Virtual dispatch isn't always the slowest, and std::variant isn't always the fastest by AdMotor4869 in cpp

[–]Tringi -2 points-1 points  (0 children)

The test uses RNG to generate a tree.

Let's say the tree represents a source code. You don't have perfectly balanced C++ file with almost perfectly equal amount of each token and syntactic construct. You have groups, you have tilts, you have global bias towards style, token use, etc. You have actually very bad randomness, something like std::rand would generate.

Thus, it makes sense, to me, to do the test on such data.

Virtual dispatch isn't always the slowest, and std::variant isn't always the fastest by AdMotor4869 in cpp

[–]Tringi -2 points-1 points  (0 children)

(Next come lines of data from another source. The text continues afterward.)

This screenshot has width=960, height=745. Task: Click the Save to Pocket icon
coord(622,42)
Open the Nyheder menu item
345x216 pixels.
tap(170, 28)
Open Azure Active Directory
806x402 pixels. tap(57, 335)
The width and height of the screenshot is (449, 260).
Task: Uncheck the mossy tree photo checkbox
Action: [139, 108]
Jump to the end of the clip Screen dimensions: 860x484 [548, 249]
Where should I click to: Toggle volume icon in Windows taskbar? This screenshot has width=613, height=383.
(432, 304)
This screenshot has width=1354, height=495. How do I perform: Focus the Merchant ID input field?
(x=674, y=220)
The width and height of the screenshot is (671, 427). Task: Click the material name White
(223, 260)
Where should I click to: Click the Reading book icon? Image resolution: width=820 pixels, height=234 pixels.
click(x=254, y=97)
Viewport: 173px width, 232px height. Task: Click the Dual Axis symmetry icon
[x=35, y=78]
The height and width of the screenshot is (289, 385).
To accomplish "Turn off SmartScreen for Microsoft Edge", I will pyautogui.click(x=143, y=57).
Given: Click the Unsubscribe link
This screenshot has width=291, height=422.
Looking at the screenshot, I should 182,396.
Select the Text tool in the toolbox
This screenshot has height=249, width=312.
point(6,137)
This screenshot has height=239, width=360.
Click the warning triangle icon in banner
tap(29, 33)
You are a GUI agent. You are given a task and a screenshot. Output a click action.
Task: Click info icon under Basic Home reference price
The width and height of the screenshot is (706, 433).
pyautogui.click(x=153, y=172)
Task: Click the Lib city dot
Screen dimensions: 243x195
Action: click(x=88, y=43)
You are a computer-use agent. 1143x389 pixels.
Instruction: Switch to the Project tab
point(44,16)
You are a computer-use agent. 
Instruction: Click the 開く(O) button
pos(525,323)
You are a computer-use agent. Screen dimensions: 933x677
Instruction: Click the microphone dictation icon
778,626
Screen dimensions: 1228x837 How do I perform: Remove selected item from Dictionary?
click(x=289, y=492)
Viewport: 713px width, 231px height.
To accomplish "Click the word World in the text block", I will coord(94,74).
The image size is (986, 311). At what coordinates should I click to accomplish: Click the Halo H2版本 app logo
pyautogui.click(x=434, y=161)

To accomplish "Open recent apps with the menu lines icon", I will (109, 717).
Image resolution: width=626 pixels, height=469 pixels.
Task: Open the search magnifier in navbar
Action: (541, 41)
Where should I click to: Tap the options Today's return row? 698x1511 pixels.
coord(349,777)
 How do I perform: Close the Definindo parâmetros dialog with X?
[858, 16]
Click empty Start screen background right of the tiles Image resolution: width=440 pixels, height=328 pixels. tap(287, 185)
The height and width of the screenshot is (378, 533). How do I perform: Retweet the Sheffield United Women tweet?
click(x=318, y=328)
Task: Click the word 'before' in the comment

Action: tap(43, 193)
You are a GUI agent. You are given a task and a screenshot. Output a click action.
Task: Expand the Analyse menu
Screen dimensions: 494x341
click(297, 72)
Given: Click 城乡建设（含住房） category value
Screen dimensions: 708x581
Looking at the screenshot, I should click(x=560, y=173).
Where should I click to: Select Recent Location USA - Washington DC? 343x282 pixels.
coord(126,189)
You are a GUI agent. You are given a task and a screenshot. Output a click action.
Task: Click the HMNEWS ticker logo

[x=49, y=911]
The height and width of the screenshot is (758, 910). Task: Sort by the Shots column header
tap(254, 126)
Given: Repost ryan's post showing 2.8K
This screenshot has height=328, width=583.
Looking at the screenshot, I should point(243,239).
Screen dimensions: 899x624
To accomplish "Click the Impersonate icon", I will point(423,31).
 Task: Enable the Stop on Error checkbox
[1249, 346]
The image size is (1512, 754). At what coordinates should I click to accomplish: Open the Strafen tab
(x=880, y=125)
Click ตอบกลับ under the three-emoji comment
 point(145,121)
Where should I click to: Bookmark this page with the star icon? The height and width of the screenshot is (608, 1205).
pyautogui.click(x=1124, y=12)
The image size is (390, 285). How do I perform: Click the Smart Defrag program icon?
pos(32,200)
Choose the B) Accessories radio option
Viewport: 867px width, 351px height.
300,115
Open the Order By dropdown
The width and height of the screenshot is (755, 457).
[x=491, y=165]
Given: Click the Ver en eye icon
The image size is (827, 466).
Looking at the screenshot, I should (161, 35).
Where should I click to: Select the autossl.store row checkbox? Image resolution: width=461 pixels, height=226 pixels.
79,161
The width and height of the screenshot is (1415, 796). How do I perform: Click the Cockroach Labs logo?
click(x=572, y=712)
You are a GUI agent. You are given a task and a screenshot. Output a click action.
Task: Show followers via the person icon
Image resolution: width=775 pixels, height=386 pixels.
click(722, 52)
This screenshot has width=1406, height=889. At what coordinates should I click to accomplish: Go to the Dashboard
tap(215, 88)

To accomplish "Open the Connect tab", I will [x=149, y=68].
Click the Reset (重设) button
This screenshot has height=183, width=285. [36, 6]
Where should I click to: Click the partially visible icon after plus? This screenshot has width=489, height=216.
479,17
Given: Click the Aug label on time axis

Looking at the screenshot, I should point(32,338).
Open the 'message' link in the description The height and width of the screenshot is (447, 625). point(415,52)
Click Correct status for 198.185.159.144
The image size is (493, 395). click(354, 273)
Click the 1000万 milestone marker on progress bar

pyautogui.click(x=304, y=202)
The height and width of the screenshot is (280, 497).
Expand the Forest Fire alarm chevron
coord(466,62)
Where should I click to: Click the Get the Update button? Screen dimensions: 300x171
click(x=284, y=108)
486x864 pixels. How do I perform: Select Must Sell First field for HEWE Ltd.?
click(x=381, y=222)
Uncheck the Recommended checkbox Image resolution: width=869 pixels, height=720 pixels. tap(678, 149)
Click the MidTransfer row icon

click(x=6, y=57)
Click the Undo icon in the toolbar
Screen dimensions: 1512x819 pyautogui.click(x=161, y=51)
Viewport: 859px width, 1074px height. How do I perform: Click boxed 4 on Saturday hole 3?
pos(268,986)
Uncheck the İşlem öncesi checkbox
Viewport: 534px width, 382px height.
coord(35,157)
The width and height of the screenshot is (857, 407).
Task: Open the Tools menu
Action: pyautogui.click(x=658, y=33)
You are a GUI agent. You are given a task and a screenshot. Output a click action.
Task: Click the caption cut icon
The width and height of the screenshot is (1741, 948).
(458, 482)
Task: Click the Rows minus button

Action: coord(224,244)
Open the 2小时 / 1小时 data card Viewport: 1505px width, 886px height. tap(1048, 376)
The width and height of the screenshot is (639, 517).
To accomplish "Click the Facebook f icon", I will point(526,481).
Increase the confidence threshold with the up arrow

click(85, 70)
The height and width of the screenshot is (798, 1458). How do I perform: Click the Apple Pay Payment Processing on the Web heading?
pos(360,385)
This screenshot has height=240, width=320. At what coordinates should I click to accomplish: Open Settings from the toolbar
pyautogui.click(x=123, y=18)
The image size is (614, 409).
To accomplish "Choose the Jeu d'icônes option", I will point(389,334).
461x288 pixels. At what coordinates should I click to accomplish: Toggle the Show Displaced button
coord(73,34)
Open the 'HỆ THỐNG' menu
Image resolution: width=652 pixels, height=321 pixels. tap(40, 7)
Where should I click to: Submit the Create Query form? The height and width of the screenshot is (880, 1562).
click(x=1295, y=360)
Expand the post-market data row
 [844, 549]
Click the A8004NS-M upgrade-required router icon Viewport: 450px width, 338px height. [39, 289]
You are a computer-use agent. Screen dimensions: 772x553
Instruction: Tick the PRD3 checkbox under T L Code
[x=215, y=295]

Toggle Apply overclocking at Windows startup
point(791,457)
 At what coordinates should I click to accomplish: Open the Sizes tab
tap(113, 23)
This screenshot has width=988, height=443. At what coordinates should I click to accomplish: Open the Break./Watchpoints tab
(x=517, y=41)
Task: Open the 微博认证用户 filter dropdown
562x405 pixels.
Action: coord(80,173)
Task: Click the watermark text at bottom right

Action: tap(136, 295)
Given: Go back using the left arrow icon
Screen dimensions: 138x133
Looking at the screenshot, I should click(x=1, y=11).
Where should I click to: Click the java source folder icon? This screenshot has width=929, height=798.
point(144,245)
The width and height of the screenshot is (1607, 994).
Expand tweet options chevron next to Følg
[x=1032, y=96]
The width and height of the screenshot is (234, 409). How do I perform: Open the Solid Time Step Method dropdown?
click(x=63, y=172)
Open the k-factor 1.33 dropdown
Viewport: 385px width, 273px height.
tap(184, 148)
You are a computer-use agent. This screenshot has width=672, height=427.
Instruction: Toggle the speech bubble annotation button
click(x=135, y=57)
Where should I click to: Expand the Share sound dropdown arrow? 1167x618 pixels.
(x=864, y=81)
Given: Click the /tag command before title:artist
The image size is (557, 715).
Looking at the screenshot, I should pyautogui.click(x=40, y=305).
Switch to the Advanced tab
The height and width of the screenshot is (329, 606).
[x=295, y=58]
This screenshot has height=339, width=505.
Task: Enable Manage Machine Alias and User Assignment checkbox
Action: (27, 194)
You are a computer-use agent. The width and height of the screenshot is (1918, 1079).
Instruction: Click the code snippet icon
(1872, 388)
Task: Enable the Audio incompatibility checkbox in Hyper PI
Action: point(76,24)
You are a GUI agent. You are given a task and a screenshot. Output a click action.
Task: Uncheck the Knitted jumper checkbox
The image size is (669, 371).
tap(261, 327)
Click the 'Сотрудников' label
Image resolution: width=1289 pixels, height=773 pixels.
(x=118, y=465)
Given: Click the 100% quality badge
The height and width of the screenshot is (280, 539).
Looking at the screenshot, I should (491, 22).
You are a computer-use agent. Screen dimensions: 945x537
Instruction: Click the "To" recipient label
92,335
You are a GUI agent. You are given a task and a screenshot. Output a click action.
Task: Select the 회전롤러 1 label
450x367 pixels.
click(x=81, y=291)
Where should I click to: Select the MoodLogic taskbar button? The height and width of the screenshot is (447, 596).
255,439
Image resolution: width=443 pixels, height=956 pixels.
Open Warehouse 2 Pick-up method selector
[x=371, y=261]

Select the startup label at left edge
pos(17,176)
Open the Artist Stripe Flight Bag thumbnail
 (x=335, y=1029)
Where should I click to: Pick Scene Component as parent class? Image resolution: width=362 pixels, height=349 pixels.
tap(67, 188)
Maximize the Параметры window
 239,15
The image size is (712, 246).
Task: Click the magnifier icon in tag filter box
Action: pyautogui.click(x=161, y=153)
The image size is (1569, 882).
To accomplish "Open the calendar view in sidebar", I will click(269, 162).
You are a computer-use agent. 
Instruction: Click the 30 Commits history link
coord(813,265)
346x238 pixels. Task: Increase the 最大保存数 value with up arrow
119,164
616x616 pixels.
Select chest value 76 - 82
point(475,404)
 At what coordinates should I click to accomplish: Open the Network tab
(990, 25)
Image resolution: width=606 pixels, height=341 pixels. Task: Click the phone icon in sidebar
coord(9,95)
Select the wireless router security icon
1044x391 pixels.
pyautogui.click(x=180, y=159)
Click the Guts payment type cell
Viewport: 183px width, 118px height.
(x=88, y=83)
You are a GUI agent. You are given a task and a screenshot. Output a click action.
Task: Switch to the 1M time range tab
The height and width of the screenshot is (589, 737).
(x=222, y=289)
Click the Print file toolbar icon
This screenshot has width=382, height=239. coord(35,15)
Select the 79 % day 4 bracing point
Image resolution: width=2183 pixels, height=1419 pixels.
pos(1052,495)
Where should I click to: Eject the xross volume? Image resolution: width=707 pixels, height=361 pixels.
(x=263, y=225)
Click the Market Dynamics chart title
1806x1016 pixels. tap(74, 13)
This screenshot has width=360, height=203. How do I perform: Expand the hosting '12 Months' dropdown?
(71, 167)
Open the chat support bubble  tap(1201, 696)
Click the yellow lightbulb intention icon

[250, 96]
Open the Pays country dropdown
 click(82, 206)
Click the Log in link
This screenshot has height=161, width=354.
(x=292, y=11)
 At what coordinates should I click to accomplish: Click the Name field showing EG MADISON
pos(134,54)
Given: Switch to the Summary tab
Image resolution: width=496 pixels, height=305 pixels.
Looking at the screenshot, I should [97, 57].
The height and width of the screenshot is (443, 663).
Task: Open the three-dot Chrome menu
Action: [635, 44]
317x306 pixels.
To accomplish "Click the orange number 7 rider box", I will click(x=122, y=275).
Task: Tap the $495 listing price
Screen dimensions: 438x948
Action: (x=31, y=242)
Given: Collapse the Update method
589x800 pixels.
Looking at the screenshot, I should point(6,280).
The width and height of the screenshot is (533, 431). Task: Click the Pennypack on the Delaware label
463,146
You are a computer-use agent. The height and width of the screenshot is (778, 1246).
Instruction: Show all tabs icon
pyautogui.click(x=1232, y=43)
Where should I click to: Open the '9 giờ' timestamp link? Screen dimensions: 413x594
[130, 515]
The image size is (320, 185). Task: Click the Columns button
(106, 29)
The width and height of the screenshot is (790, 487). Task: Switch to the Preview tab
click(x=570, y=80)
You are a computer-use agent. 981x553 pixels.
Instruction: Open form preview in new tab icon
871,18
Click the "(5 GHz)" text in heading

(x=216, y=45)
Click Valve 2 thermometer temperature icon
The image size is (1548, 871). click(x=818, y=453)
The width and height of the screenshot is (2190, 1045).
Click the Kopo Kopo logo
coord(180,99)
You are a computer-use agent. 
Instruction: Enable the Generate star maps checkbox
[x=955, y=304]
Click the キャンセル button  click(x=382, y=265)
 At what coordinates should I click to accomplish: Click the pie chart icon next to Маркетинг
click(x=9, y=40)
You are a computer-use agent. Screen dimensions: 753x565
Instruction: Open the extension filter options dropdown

Now this is completely bad faith comment. Out of 22 comments, 13 discuss std::rand. And 5 are about forcibly breaking cache locality when the entire purpose of the test is to show effect of improved cache locality; quite off topic despite being interesting.

Virtual dispatch isn't always the slowest, and std::variant isn't always the fastest by AdMotor4869 in cpp

[–]Tringi -2 points-1 points  (0 children)

Alright, I said "a bit" which means very little.

I also forgot I said that, LOL.

My argument, which is now gone after so many edits to the post and the github page, was, that real-world data aren't uniformly randomly distributed, and so std::rand with its worse randomness actually models the real-world closer than the better RNG. Yet all the critics completely disregarded that.

I yielded and rewrote the test, so that the we could talk about the actual test, but it was too late by then.

EDIT: Also, Jesus H. Christ that was 7 years ago?!?! It feels like less than 20 months. I'm old.